◆ YOUR GOAL ◆
Only the lines from the one containing "[ΕΚΔΟΤΗΡΙΑ ΕΙΣΙΤΗΡΙΩΝ ΣΤΑ.ΣΥ. Α.Ε.] (72, 126)" to the end of the records should be given again, word for word and in full.

● ● ● ● ●

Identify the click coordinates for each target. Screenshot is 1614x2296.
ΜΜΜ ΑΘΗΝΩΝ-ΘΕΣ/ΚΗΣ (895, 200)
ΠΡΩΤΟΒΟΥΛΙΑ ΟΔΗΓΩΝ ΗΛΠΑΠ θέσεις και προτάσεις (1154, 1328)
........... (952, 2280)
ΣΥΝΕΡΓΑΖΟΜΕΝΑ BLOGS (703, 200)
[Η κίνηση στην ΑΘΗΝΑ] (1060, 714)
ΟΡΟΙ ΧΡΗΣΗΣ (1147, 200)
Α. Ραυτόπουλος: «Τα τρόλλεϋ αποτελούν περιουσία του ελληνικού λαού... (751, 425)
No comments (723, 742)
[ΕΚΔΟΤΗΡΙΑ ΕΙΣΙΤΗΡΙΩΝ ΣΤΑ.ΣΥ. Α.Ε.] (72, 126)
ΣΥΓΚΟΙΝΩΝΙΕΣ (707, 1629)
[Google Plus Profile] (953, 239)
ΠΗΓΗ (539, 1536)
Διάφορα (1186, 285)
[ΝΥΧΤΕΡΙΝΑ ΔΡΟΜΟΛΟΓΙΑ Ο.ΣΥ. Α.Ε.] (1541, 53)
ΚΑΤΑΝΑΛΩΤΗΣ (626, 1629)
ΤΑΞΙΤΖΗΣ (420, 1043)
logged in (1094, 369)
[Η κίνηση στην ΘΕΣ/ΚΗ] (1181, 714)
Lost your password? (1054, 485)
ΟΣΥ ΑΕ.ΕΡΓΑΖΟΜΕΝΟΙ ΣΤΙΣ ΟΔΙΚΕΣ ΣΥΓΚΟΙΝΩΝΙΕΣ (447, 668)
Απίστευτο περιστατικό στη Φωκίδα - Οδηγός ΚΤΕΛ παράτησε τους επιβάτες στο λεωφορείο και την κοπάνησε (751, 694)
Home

● ● ● ● ●

◆ OUTPUT BELOW ◆
[ΕΚΔΟΤΗΡΙΑ ΕΙΣΙΤΗΡΙΩΝ ΣΤΑ.ΣΥ. Α.Ε.] (72, 126)
ΣΥΓΚΟΙΝΩΝΙΕΣ (707, 1629)
[Google Plus Profile] (953, 239)
ΠΗΓΗ (539, 1536)
Διάφορα (1186, 285)
[ΝΥΧΤΕΡΙΝΑ ΔΡΟΜΟΛΟΓΙΑ Ο.ΣΥ. Α.Ε.] (1541, 53)
ΚΑΤΑΝΑΛΩΤΗΣ (626, 1629)
ΤΑΞΙΤΖΗΣ (420, 1043)
logged in (1094, 369)
[Η κίνηση στην ΘΕΣ/ΚΗ] (1181, 714)
Lost your password? (1054, 485)
ΟΣΥ ΑΕ.ΕΡΓΑΖΟΜΕΝΟΙ ΣΤΙΣ ΟΔΙΚΕΣ ΣΥΓΚΟΙΝΩΝΙΕΣ (447, 668)
Απίστευτο περιστατικό στη Φωκίδα - Οδηγός ΚΤΕΛ παράτησε τους επιβάτες στο λεωφορείο και την κοπάνησε (751, 694)
Home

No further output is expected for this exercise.